Implementation relied on a multilevel governance architecture linking provincial ministries, regional municipalities such as Peel Regional Municipality, York Region, and Durham Region, and single-tier cities including Toronto, Mississauga, and Brampton. The Act designated roles for provincial ministries and agencies including Ministry of Transportation (Ontario), Ministry of Infrastructure (Ontario), and Metrolinx to align capital programs with growth directives. Municipalities were required to amend official plans, zoning bylaws, and development charges regimes to conform with provincial growth plans, coordinating with bodies like the Ontario Municipal Board prior to its reform and successor institutions such as the Local Planning Appeal Tribunal.
Funding and delivery mechanisms involved partnerships with crown corporations like Infrastructure Ontario and transit authorities including GO Transit, along with financial tools used by Ontario Financing Authority. Implementation programs featured corridor planning for projects like the Yonge Street transit corridor and intensified urban nodes in city centres such as Hamilton and Oshawa.

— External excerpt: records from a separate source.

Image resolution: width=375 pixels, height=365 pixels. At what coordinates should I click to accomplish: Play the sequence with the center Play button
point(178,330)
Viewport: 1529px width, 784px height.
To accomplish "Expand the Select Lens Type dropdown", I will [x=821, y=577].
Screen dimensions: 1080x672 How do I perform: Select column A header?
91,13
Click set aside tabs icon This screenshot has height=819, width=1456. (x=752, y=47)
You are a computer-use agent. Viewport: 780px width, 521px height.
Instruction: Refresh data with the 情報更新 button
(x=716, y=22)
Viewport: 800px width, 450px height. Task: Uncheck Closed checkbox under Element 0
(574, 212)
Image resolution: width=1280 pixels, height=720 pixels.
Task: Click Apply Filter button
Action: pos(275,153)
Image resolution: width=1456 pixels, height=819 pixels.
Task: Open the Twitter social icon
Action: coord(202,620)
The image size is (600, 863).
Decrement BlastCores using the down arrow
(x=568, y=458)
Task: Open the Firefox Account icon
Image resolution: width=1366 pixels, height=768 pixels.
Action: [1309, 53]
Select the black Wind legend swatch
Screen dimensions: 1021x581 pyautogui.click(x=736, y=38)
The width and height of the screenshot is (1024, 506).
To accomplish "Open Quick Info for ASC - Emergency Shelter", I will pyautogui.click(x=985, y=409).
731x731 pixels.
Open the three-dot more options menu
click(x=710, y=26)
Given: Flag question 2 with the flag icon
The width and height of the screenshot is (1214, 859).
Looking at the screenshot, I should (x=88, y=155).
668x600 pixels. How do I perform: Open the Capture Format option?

Proponents argued the Act enabled integrated planning that supported transit investments by Metrolinx, preserved farmland in regions including the Niagara Escarpment, and helped channel growth into existing urban areas such as downtown Toronto and Kitchener. Supportive analyses from the Canadian Urban Institute and planning faculties at York University highlighted benefits in coordinating infrastructure sequencing.
Critics included local councils in Simcoe County and developers represented by the Building Industry and Land Development Association, who contended that mandated intensification targets constrained housing supply in suburbs like Milton and Vaughan and elevated land costs. Environmental organizations such as Greenpeace Canada and Environmental Defence (Canada) praised protection measures but called for stronger enforcement. Legal challenges and municipal appeals invoked provisions of the Planning Act (Ontario) and triggered debates in the Ontario Superior Court of Justice over provincial-municipal authority. Academic critiques from scholars at McMaster University and University of Waterloo questioned forecast assumptions supplied by agencies like the Ontario Growth Secretariat.
Since enactment, the Act has been operationalized through successive growth plans, notable revisions to the Growth Plan for the Greater Golden Horseshoe, and amendments to complementary statutes such as the Greenbelt Act, 2005. Institutional reforms affecting appeal processes—dissolution of the Ontario Municipal Board and establishment of new tribunals—altered dispute resolution under the Act. Successive premiers, including Kathleen Wynne and Doug Ford, oversaw policy adjustments and reviews that led to changes in intensification metrics and provincially-driven infrastructure priorities like the SmartTrack proposal and regional rapid transit expansions spearheaded by Metrolinx.
Ongoing developments include municipal implementation cycles across census periods defined by Statistics Canada, legal interpretations emerging from provincial tribunals and courts, and planning research at institutions like the Neptis Foundation and Pembina Institute. The Act remains a central statute shaping land use, transportation, and infrastructure decisions in Ontario.